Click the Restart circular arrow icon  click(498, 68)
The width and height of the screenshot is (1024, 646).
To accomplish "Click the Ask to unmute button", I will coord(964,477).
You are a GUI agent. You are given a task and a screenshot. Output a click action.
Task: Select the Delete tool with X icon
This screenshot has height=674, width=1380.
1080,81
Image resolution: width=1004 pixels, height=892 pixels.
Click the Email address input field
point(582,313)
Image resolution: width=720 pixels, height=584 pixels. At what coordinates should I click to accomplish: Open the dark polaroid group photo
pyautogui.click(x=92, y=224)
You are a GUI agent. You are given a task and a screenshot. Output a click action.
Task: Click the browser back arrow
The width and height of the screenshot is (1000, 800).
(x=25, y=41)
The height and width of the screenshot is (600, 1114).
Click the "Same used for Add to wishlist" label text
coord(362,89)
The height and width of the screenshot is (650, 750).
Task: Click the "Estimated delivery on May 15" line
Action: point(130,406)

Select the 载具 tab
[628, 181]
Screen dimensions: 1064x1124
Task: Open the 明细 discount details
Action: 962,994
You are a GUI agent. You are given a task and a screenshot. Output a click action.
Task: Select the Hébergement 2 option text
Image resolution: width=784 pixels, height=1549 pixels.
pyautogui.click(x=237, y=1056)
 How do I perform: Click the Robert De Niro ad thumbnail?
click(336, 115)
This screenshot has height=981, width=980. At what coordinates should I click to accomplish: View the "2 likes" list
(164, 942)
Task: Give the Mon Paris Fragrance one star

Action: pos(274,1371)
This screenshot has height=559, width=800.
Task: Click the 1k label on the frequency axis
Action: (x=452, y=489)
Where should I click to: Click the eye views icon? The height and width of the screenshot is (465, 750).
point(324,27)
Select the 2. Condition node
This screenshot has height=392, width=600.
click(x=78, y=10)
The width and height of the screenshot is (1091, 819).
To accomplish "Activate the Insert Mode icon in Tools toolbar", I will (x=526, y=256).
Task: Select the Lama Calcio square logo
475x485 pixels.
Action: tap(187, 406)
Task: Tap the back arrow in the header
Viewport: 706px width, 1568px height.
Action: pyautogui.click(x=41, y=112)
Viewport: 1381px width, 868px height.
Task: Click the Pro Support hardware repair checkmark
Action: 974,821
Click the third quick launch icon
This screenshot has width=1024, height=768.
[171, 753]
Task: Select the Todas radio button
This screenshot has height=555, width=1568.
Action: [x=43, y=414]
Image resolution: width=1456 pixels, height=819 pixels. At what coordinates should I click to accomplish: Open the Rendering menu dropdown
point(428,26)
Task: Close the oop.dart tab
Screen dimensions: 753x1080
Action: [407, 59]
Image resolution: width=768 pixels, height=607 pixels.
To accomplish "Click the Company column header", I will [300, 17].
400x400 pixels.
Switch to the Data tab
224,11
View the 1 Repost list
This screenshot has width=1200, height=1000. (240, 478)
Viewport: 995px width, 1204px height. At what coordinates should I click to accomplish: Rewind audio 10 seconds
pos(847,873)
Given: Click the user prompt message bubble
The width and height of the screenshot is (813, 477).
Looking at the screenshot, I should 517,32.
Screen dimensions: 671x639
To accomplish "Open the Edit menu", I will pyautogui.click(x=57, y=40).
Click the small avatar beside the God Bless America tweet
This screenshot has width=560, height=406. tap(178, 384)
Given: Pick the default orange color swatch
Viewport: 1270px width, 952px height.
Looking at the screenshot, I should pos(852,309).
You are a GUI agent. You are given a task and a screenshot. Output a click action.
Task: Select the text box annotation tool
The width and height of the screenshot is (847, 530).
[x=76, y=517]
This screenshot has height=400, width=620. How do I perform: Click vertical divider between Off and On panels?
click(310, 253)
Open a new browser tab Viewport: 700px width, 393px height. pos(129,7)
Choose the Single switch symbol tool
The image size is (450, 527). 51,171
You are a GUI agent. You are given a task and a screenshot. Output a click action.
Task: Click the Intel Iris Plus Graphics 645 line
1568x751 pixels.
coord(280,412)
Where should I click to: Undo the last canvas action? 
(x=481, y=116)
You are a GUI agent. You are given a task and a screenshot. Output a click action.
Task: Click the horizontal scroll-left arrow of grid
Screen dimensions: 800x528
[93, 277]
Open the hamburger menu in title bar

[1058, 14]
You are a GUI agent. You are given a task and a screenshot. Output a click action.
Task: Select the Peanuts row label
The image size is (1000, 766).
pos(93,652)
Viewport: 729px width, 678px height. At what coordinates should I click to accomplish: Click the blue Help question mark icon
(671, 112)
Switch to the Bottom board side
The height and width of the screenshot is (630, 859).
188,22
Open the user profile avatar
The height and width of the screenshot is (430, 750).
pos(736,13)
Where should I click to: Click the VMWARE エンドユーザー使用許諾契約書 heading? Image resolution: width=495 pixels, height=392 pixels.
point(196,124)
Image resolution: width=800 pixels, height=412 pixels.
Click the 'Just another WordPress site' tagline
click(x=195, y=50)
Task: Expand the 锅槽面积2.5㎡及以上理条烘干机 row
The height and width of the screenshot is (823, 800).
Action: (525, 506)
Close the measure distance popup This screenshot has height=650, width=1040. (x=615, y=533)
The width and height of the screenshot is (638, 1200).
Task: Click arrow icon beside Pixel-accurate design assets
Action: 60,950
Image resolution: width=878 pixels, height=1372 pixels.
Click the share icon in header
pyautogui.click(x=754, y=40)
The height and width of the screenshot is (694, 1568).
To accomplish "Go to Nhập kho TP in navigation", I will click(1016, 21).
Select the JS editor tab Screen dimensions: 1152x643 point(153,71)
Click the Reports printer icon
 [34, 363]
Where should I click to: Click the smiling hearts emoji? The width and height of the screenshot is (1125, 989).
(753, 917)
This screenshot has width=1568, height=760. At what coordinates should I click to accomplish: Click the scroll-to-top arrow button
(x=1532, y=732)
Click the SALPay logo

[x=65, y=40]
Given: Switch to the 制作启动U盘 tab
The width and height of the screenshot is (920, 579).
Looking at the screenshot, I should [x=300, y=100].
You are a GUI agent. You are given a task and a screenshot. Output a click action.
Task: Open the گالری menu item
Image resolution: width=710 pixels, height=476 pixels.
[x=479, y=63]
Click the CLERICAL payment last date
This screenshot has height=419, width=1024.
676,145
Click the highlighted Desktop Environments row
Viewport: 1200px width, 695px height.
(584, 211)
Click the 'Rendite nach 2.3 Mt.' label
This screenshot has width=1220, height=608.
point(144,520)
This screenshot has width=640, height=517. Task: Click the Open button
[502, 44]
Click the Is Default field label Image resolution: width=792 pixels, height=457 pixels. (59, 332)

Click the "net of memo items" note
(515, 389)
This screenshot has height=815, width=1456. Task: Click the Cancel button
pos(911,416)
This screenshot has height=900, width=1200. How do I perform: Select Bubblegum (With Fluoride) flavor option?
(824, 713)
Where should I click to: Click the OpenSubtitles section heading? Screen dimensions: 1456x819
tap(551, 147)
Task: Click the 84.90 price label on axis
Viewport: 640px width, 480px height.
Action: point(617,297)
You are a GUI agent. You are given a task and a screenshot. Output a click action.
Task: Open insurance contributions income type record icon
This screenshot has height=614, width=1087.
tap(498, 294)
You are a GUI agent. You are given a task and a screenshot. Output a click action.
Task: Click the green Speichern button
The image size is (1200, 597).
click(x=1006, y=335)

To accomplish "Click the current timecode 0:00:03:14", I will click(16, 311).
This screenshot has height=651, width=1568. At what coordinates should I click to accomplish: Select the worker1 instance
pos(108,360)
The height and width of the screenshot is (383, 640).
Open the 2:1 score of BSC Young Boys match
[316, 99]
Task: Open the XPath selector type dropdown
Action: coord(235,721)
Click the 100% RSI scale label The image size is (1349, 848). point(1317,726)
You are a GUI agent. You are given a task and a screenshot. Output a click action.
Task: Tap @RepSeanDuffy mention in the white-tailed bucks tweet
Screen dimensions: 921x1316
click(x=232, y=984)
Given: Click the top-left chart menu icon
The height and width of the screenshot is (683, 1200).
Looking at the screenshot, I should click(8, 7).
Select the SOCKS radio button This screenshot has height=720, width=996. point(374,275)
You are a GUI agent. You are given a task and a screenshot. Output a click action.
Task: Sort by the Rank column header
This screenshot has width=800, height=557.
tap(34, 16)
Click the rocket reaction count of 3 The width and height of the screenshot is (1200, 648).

============

» **Task instructions**
Would you please copy, word for word, everything above from the line containing "This screenshot has height=614, width=1087." down to the line containing "Click the 100%", those two lines included?

» **Result of this task**
This screenshot has height=614, width=1087.
tap(498, 294)
You are a GUI agent. You are given a task and a screenshot. Output a click action.
Task: Click the green Speichern button
The image size is (1200, 597).
click(x=1006, y=335)

To accomplish "Click the current timecode 0:00:03:14", I will click(16, 311).
This screenshot has height=651, width=1568. At what coordinates should I click to accomplish: Select the worker1 instance
pos(108,360)
The height and width of the screenshot is (383, 640).
Open the 2:1 score of BSC Young Boys match
[316, 99]
Task: Open the XPath selector type dropdown
Action: coord(235,721)
Click the 100% RSI scale label The image size is (1349, 848). point(1317,726)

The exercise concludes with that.